Hinkley's men did it the hard way. But they did it.

So Port Adelaide will rank second with an impressive 17-5 win-loss record at the end of the home-and-away campaign. It will start the top-eight finals series with a home qualifying final at Adelaide Oval against Geelong.

There will be no noisy gorilla on Port Adelaide's back with almost every question posed during the build-up to the qualifying final being about the team's previously winless record against top-four rivals.

Rather, there should be recognition of a Port Adelaide squad of players who during the past three months have built telling momentum to the finals with a resilient attitude and effective blue-collar game.

07:46

They do make it hard for themselves at times. For the sixth time in the past seven games, Port Adelaide lost the first term on Friday night under the closed roof of the Docklands stadium. And this opening against the Western Bulldogs was the worst of the six with a 16-point deficit at quarter-time.

In the second term - after getting the game on its own terms by stopping the Western Bulldogs' piercing runs through space from a stacked half-back line - Port Adelaide locked the play in its forward half ... but failed to capitalise. 

In this quarter, Port Adelaide - led by the dominating work of the tireless Travis Boak (12 touches in this term) - turned the barometer in its favour with seven more contested possessions than the Western Bulldogs, eight more clearances and eight more inside-50s. But the scoreboard showed no meaningful gain.

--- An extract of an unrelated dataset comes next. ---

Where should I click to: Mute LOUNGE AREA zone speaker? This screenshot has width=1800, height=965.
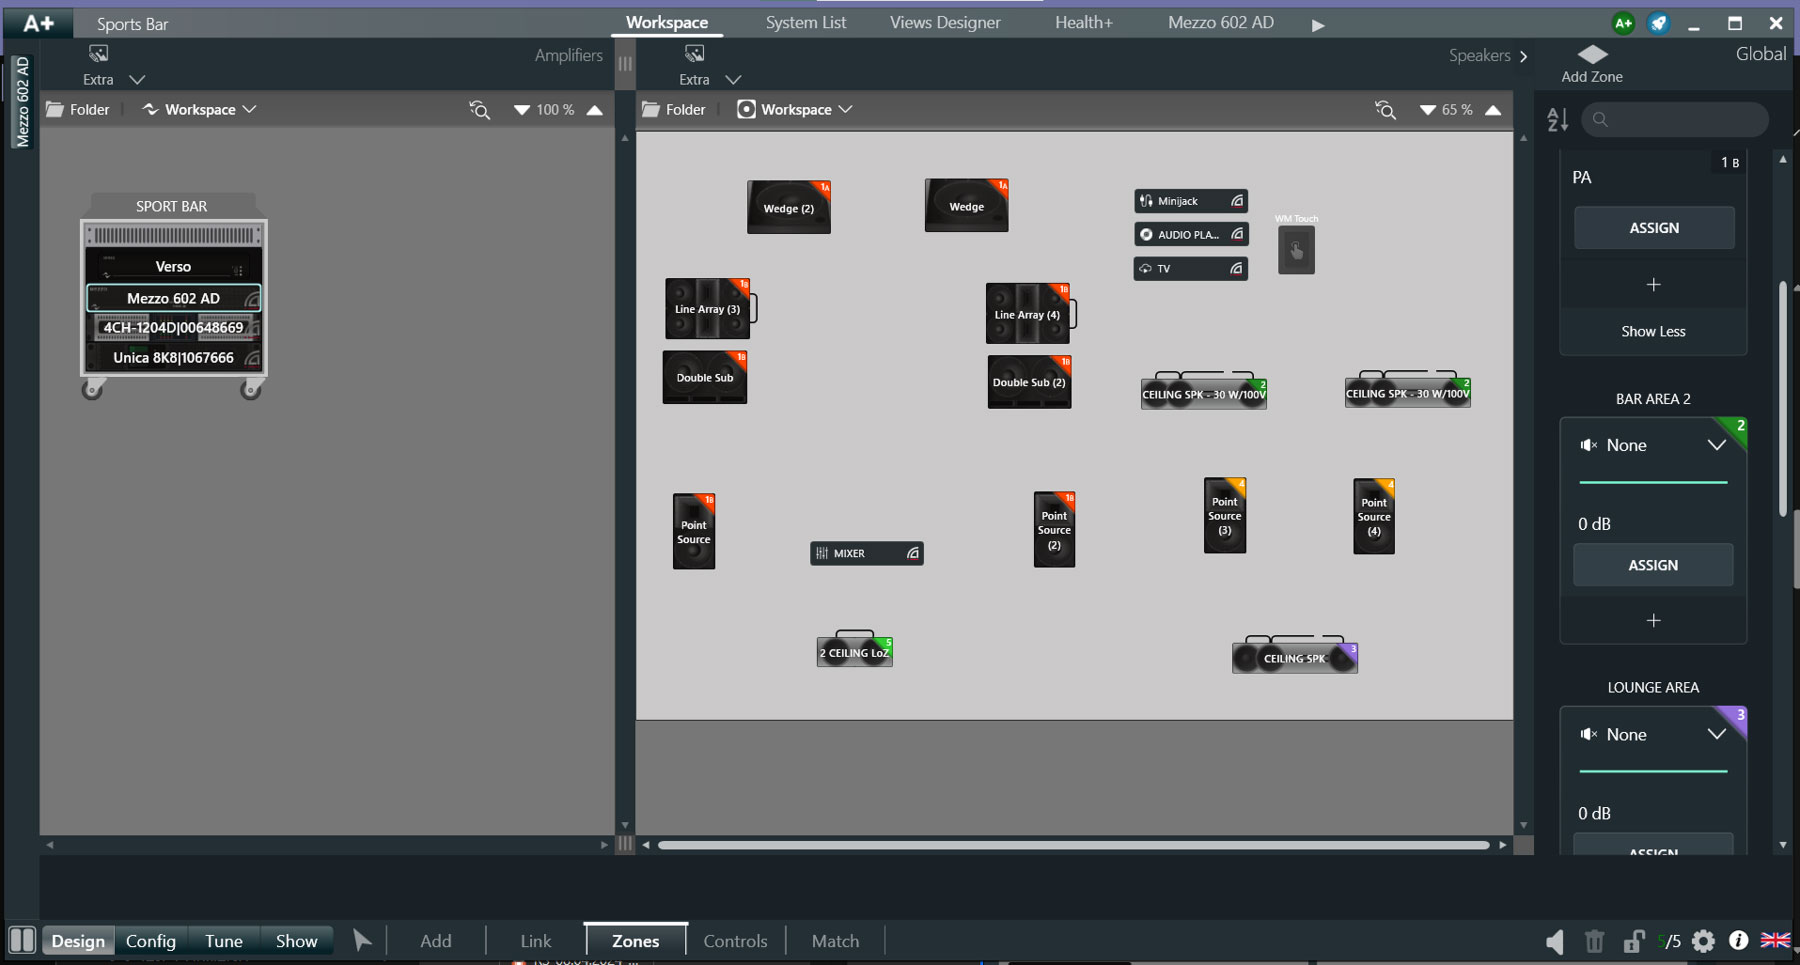[1588, 734]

The scorecard recorded five behinds, two shots out-of-bounds on the full and one falling short while Port Adelaide was dominating the inside-50 count.

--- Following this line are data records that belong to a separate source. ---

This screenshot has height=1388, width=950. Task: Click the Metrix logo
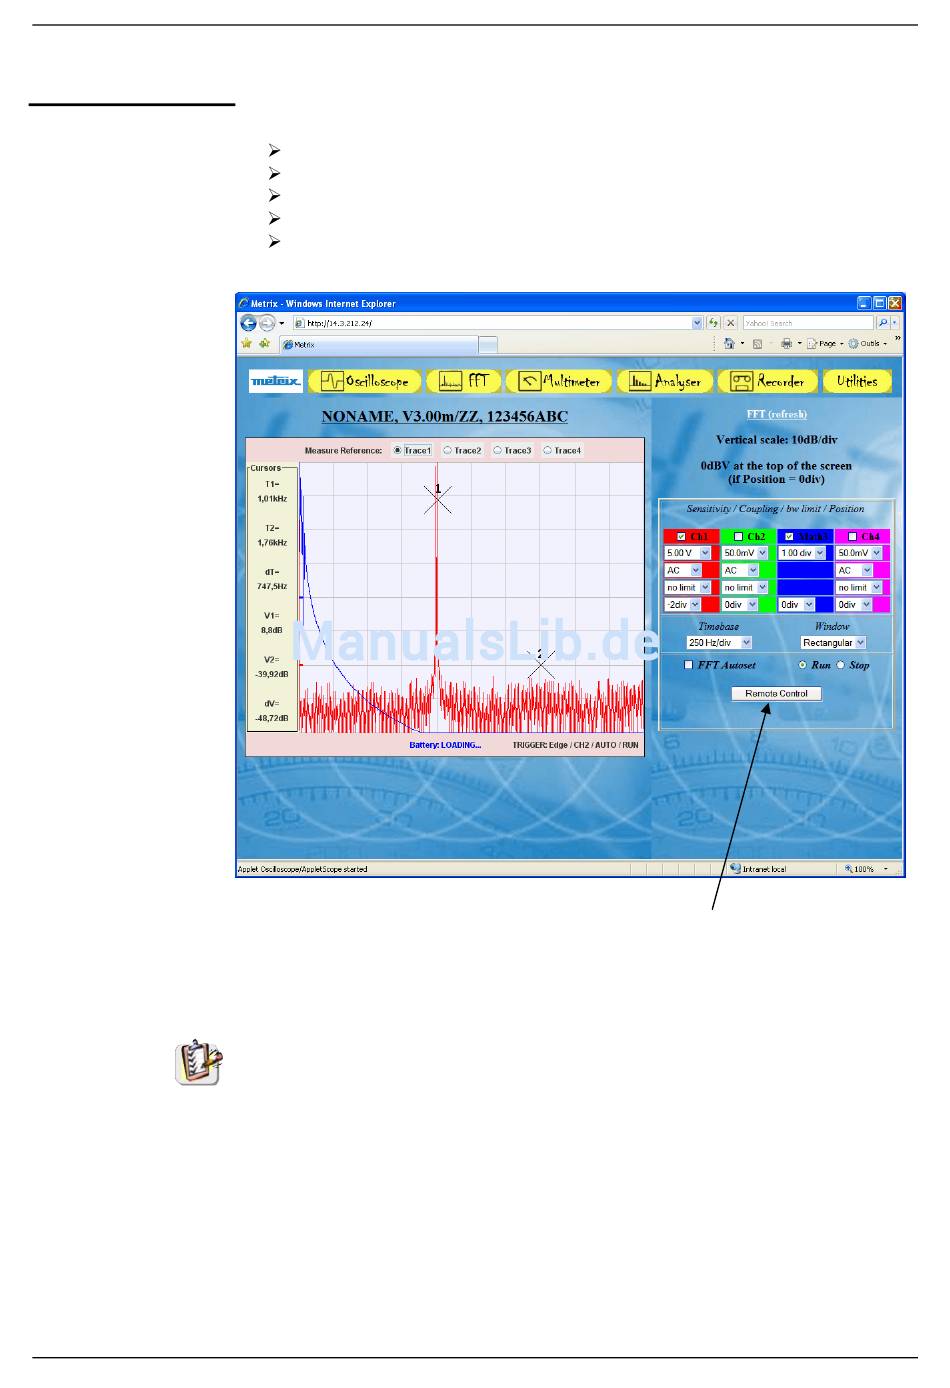point(275,381)
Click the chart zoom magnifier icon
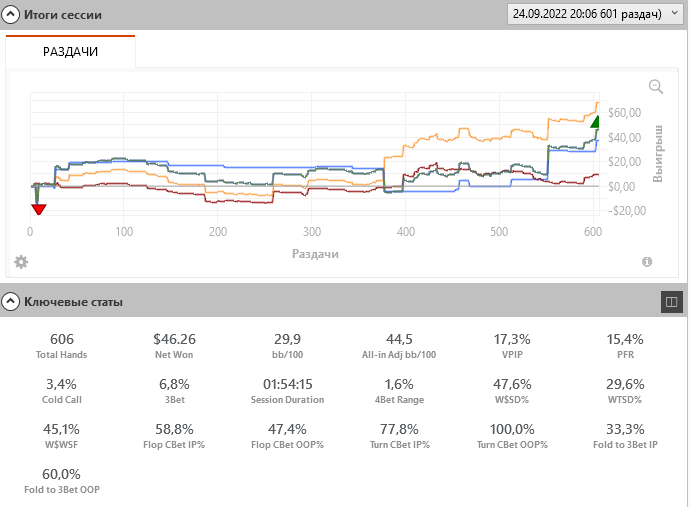Viewport: 690px width, 507px height. (656, 87)
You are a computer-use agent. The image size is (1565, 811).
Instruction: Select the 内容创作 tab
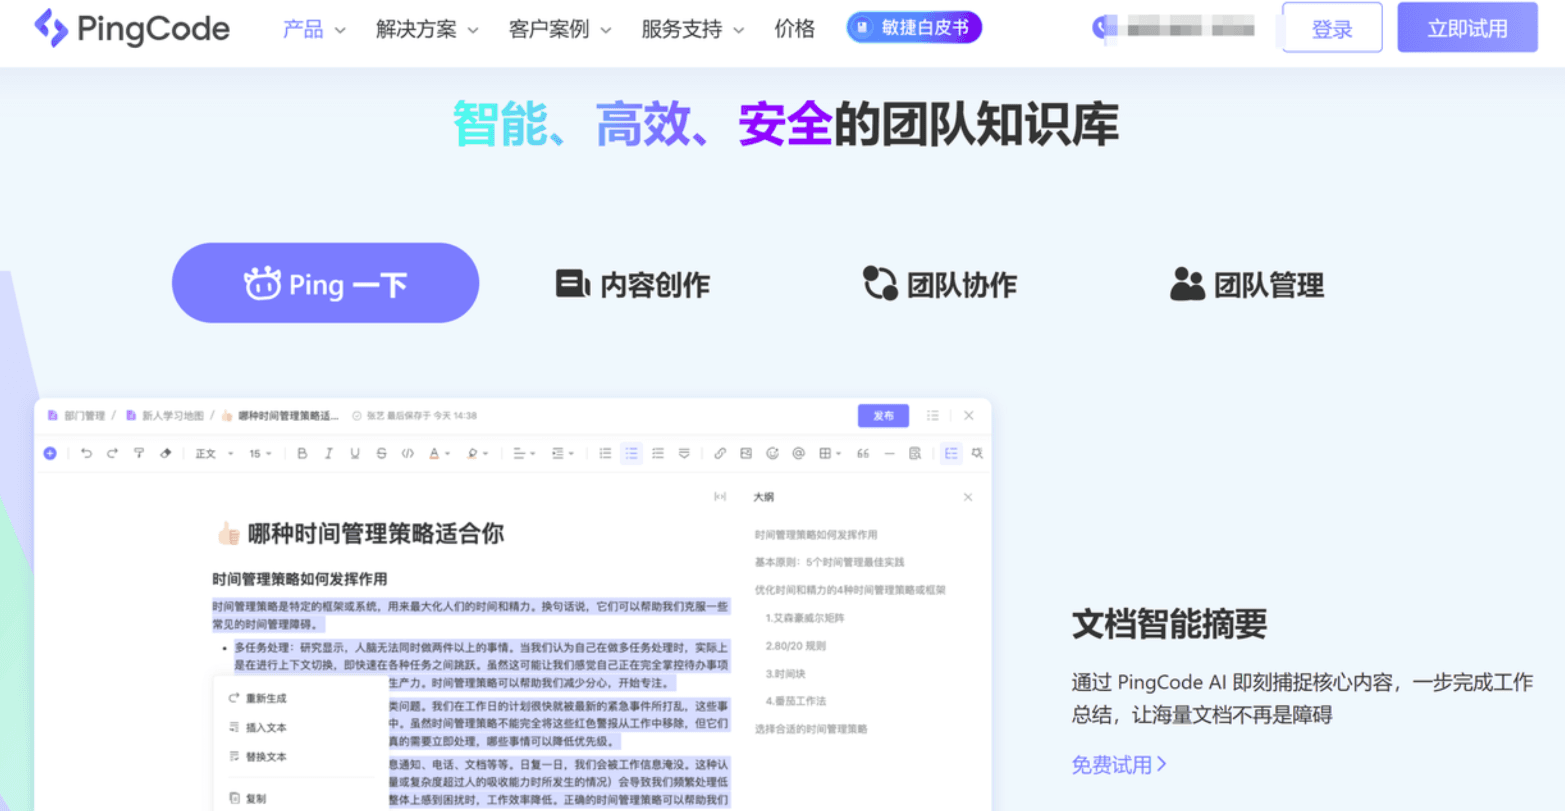[632, 285]

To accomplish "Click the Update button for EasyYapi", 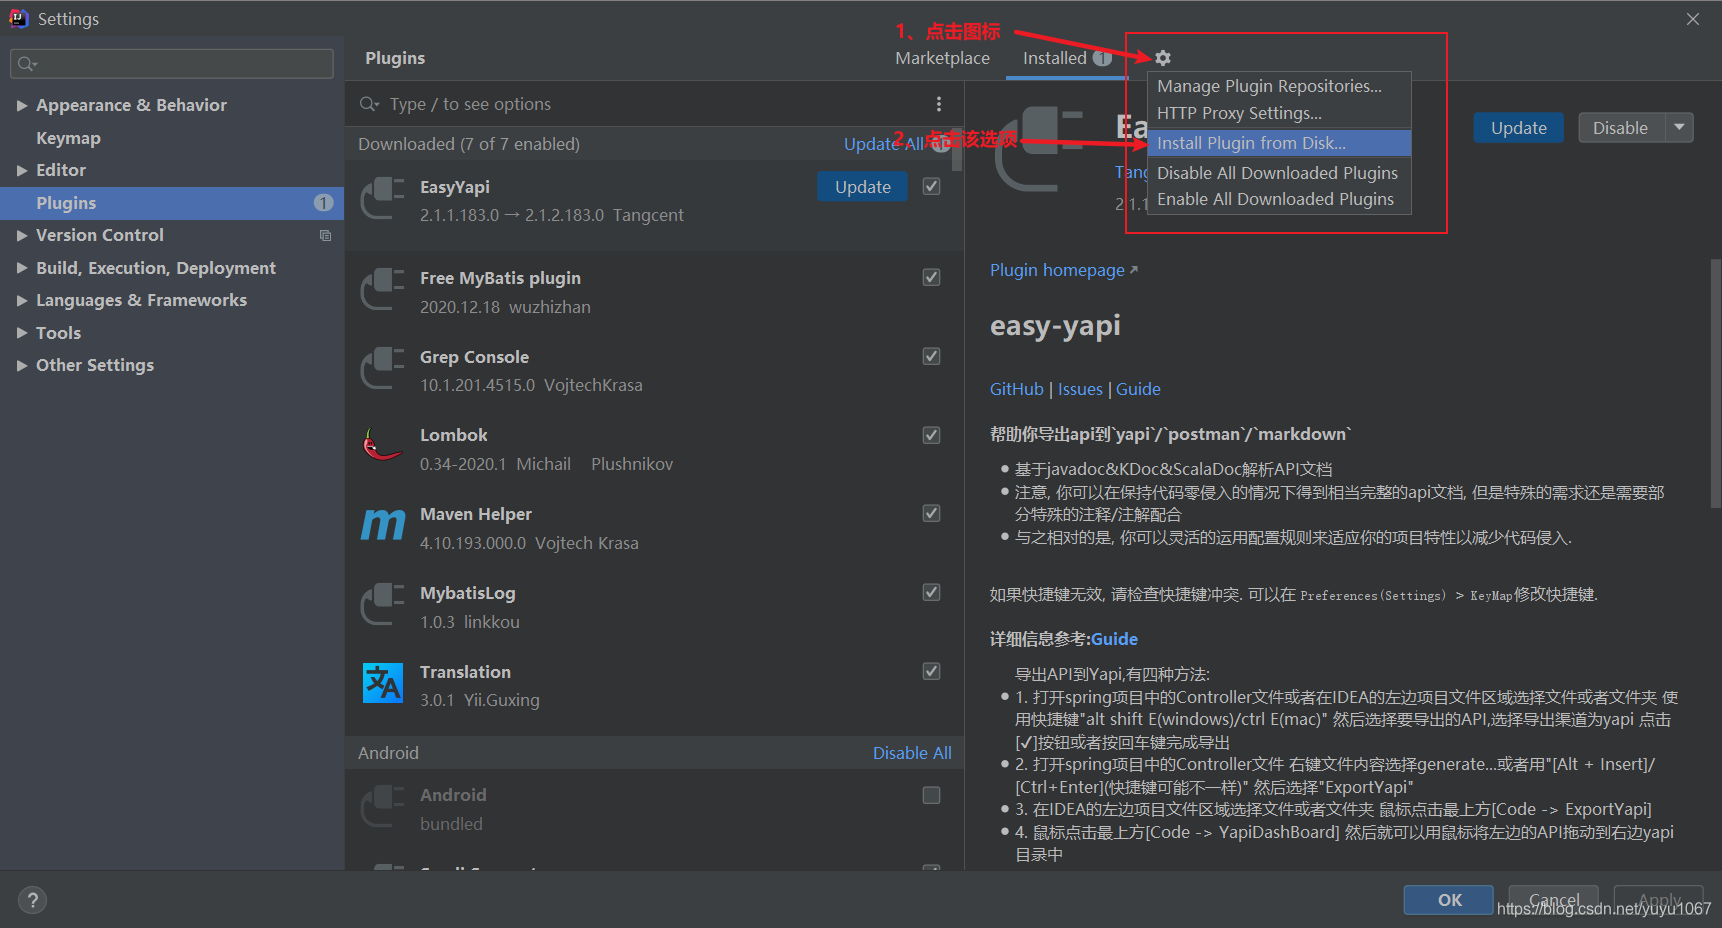I will pyautogui.click(x=862, y=186).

It was a poor return for intense effort - and would have deflated and frustrated any team lacking the resilience Port Adelaide has built into its character and game since the mid-season break.

They persisted. And they succeeded. You do get what you deserve.

09:36

The significant note in averting the Western Bulldogs continuing to impose its ways on the game was the assertive ruck work of Scott Lycett; Willem Drew taking on the assignment of challenging Tom Liberatore; and Boak and Ollie Wines working their tandem on Marcus Bontempelli.

At the back, captain Tom Jonas tightened the defensive unit, again leading by example by taking to every contest with an uncompromising tone. And even with Port Adelaide putting up stronger barriers along the channels to the Western Bulldogs' goalfront, Luke Beveridge's team was remarkably efficient in the third term - with four goals from just six inside-50s after Port Adelaide opened the quarter with three goals.

The last 10 minutes of this game proved how the oldest mantra of the Hinkley era - to "never, ever give in" - still holds true with Port Adelaide.
Western Bulldogs midfielder Adam Treloar's goal - from a set shot, to advance this score source to 5.1 against 3.5 - created a challenging 15-point lead with 10:04 left on the clock.

The response was Port Adelaide's best 10 minutes since the comeback against Collingwood for the one-point win at the MCG in round 10.
Wines brought it back to nine points.

Boak made it three.

And Robbie Gray gave Port Adelaide a three-point lead - the team's first lead after the Western Bulldogs had spent 95:32 in front.

By the ever-reliable barometer, Port Adelaide won the clearances (35-28), the contested ball (139-132) and squared the centre clearances 9-9 against a lauded Western Bulldogs unit led by Bontempelli.

The two-point win carries one sour note: the left-hamstring injury to Rising Star forward Mitch Georgiades during the third term. 

The concept of four tall forwards with Georgiades, Charlie Dixon, Todd Marshall and ruckman Peter Ladhams - trialled by necessity when Port Adelaide had most of its half-forwards on the injury list - is lost for at least 14 days.

There will be relief in the match committee room that those half-forwards are back to now cover for tall forwards.

And there will be delight at Alberton that Port Adelaide does not have to hear of its record against top-four sides this week. Rather, there should be recognition of a resilient team that has built the confidence - and know how - to work its way through problems in games that do not always roll to the Port Adelaide agenda. 

They have beaten a top-four rival. And if they can do it three more times, at least twice at home, the Port Adelaide players will be rewarded with a premiership played out in demanding and challenging circumstances.